- [WHAT IS EXPECTED] Copy the records from their first line through the line containing "center [422, 739].", both ends included, and leave out the pictures.

====================

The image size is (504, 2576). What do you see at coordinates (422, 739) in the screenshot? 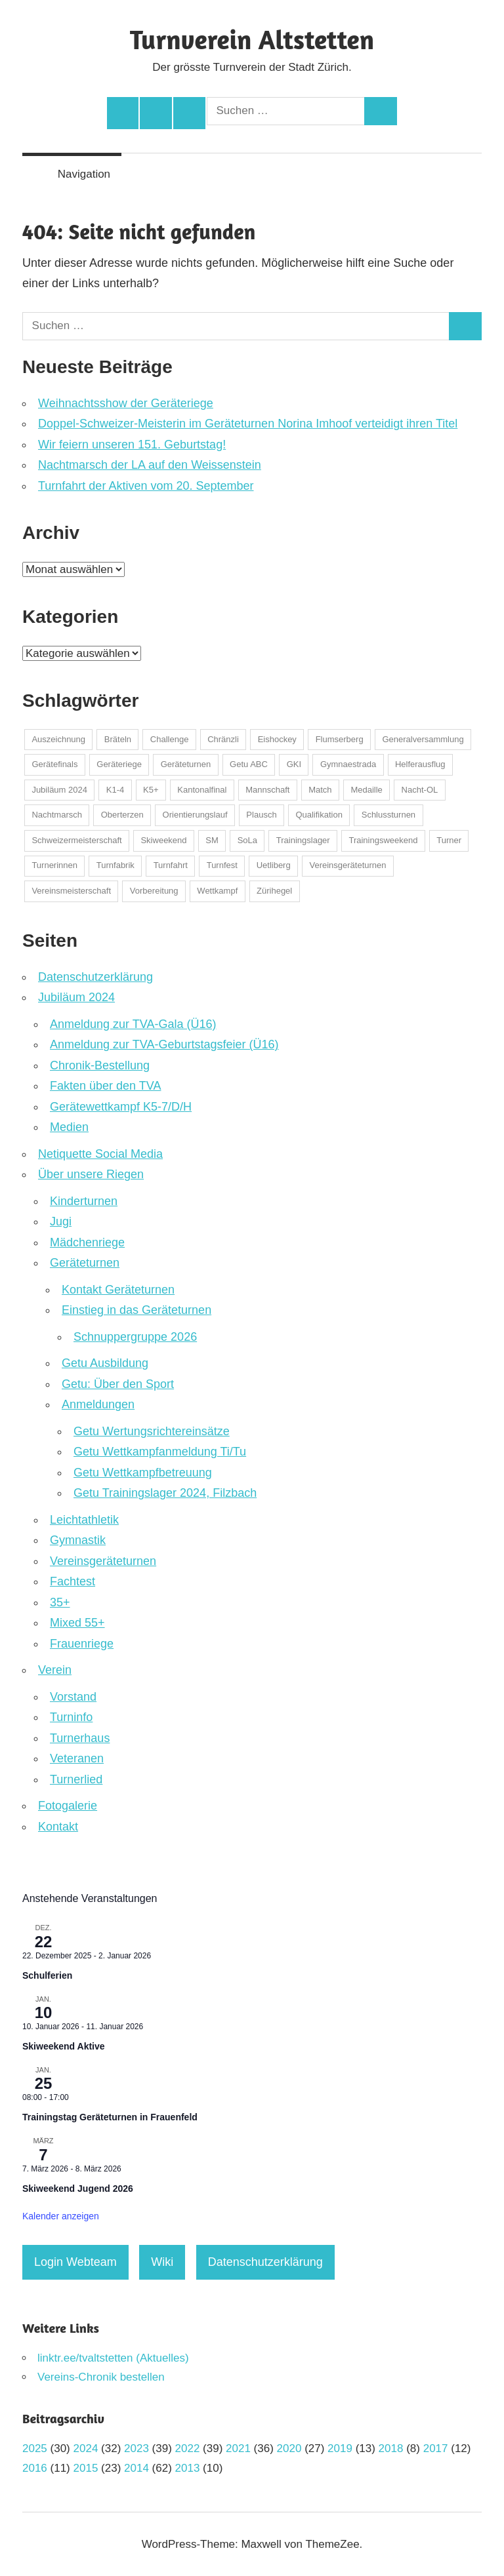
I see `Generalversammlung [Generalversammlung (2 Einträge)]` at bounding box center [422, 739].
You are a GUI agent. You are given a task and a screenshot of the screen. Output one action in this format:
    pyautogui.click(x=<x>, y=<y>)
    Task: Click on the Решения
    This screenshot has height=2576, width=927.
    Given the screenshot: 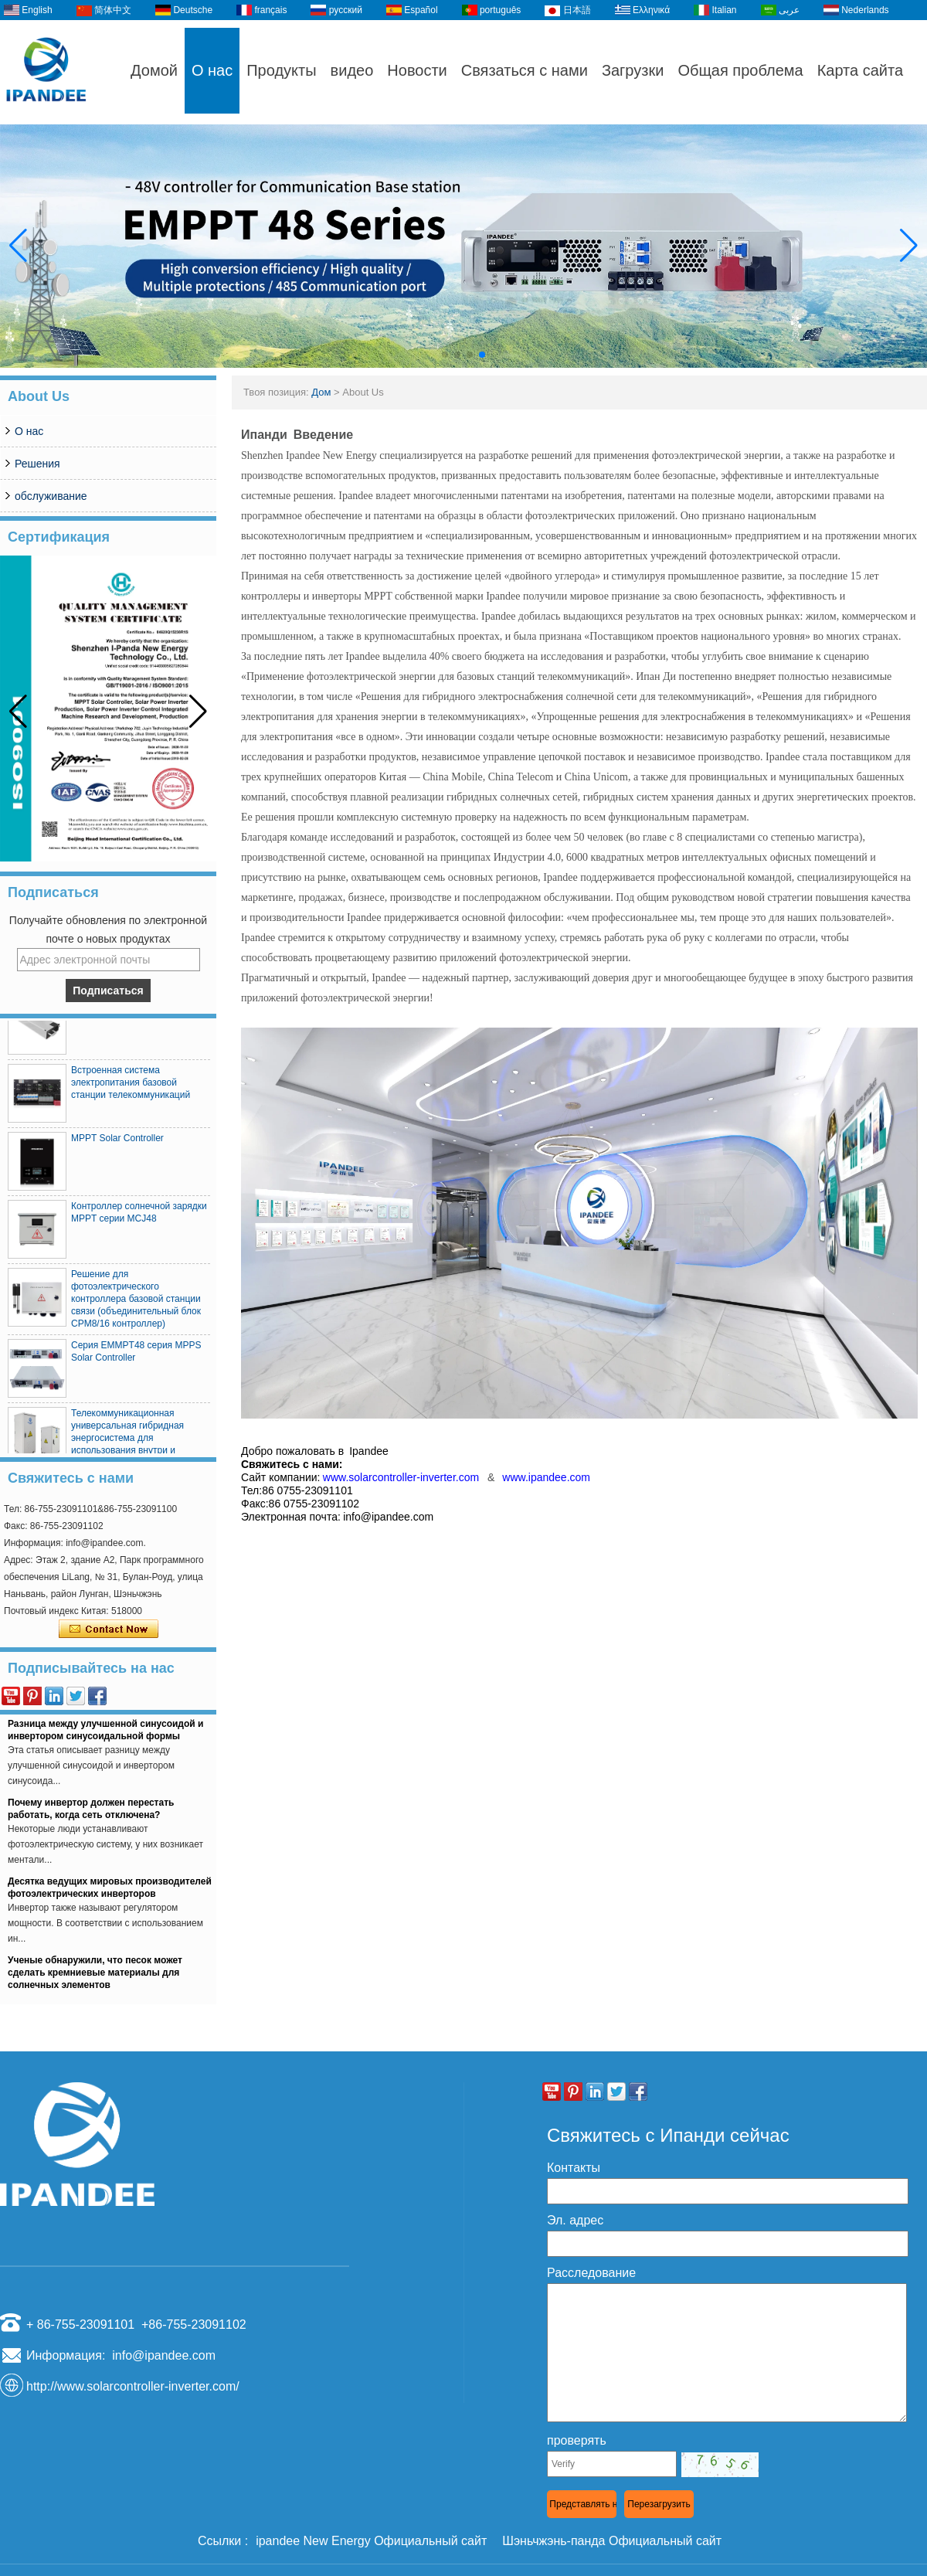 What is the action you would take?
    pyautogui.click(x=37, y=463)
    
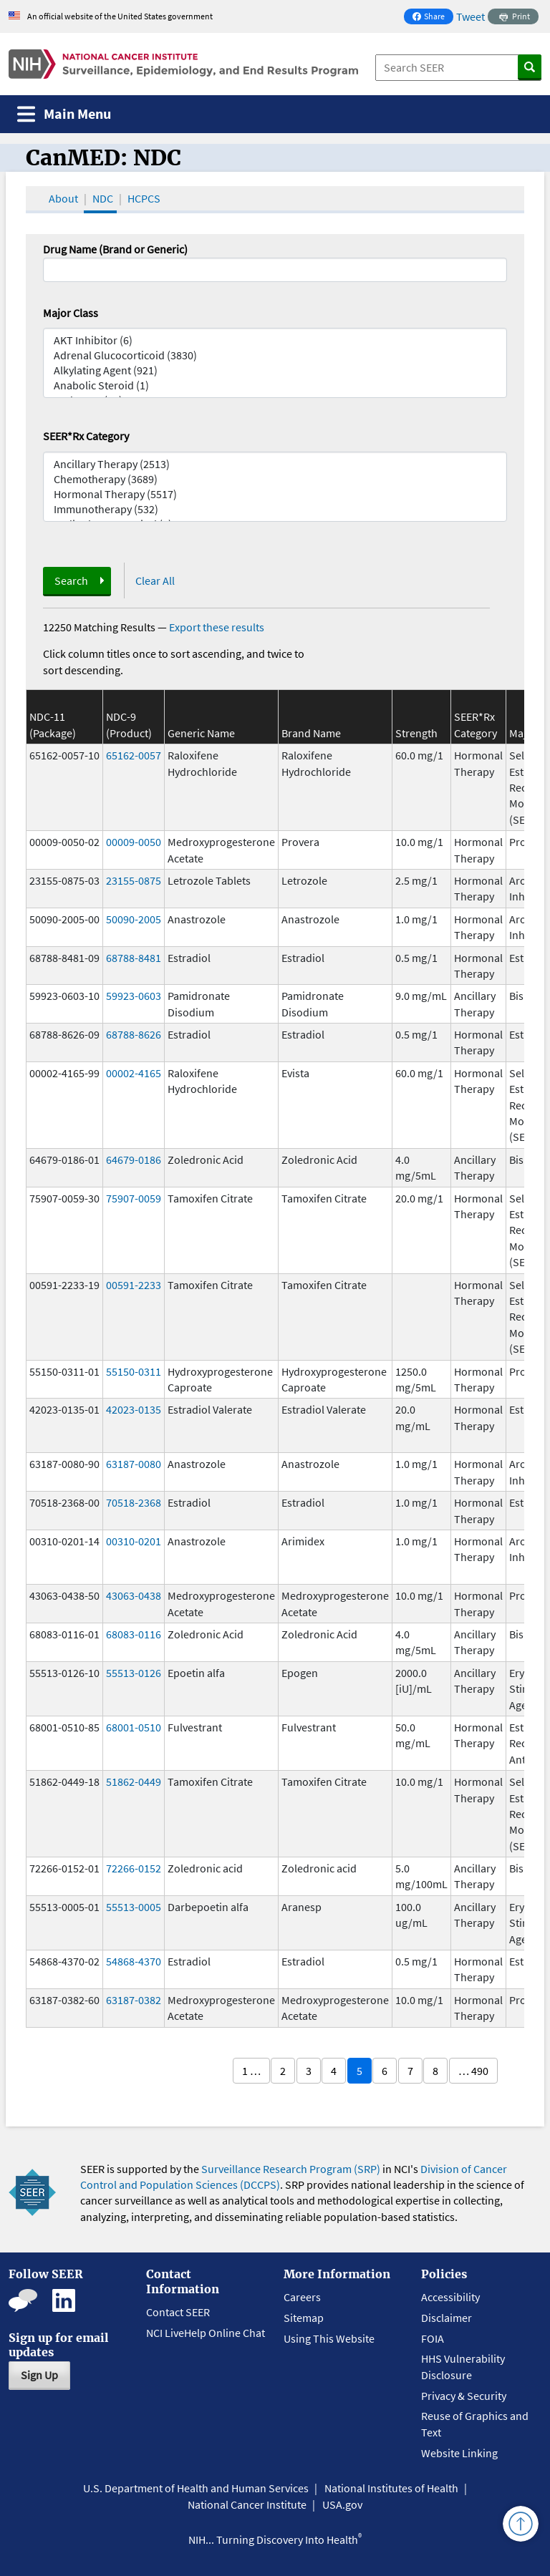 This screenshot has width=550, height=2576. I want to click on 00310-0201, so click(133, 1541).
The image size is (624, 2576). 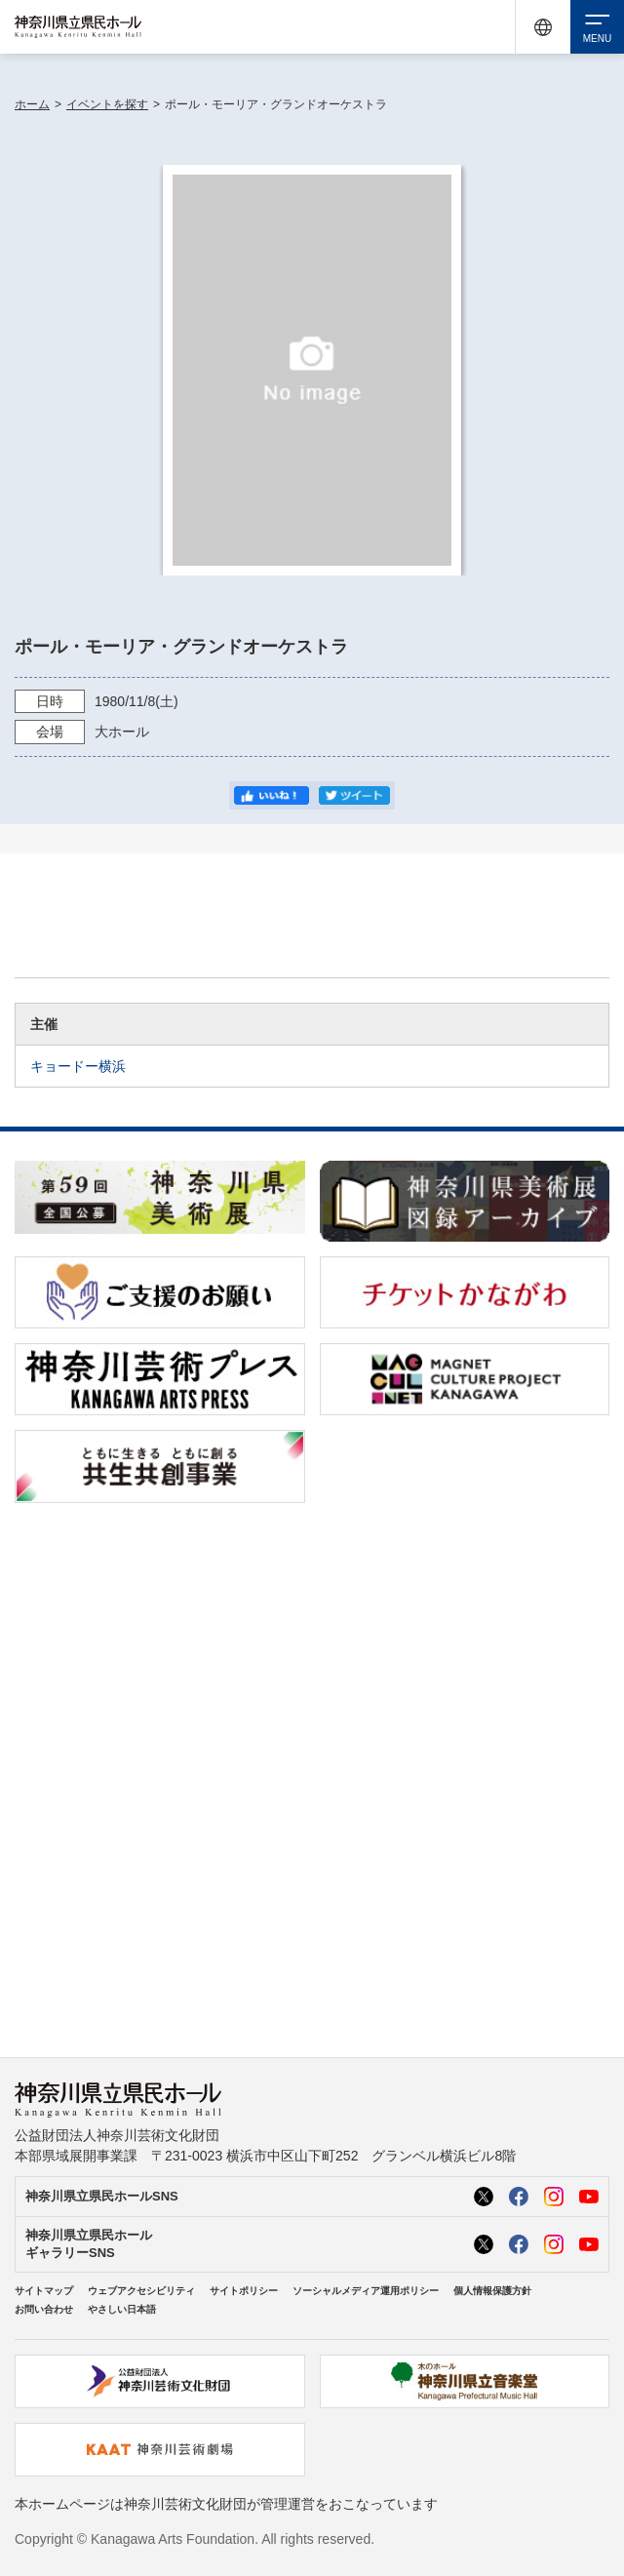 What do you see at coordinates (32, 104) in the screenshot?
I see `ホーム` at bounding box center [32, 104].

====================

- [EXERCISE RESULT]
The image size is (504, 2576). What do you see at coordinates (422, 739) in the screenshot? 
I see `Generalversammlung [Generalversammlung (2 Einträge)]` at bounding box center [422, 739].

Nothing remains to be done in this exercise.